Palomares sí estaba contaminado

Fernanda Tabarés
Fernanda Tabarés REDACCIÓN

SOCIEDAD

Crónica | Las consecuencias de un incidente nuclear Detectan concentraciones de plutonio y americio cinco veces más altas de lo normal en la zona de Almería en la que un B-52 perdió cuatro bombas atómicas en 1966

20 oct 2003 . Actualizado a las 07:00 h.

El 10 de marzo de 1966 Manuel Fraga posó para una instantánea antológica. Ataviado con un inmenso Meyba y acompañado del embajador norteamericano, Angier Biddle Duke, el entonces ministro de Información y Turismo se sumergió en las aguas del Mediterráneo para intentar demostrar a los españoles que las bombas atómicas que en enero había perdido un B-52 norteamericano durante una frustrada maniobra de repostaje no habían contaminado la costa de Palomares. La historia ha demostrado que, si realmente se bañó donde aseguran las crónicas de la época, el actual presidente de la Xunta incurrió en una osadía. Investigadores de la Universidad Autónoma de Barcelona acaban de demostrar que en esta zona del mar de Almería el planctón presenta concentraciones de plutonio y americio radiactivos cinco veces superiores a la media del Mediterráneo. Una contaminación generada por una de las cuatro bombas de siete metros de longitud que fue localizada en el mar cuatro meses después del accidente. Margen de seguridad Los científicos han centrado su investigación en el plancton ya que a través de este sustento orgánico marino los elementos radiactivos pueden pasar a la cadena alimenticia humana cuando se consumen productos del mar. Aunque los niveles de contaminación se encuentran dentro de los márgenes de seguridad que recomienda la Agencia Internacional de la Energía Atómica, en el llamado golfo de Vera -en cuya orilla se encuentra Palomares- la radiactividad alcanza las 2.046 unidades, frente a las 452 de otras zonas del Mediterráneo como la costa de Barcelona. No es la primera vez que se alerta sobre las consecuencias de uno de los accidentes nucleares más graves de la historia de España.
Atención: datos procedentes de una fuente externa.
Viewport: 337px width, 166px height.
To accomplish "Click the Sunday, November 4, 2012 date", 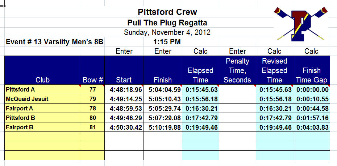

En el año 2001, el Gobierno reconoció que, 35 años después de aquellos hechos, persistía en la zona «una cierta radiactividad». En aquel momento, el Consejo de Seguridad Nuclear revisó el programa de seguimiento radiológico puesto en marcha en la zona a raíz del incremento constante de la actividad agrícola y turística en Almería. Según este plan, las dosis de contaminación que estarían recibiendo los habitantes del área afectada serían «aceptables».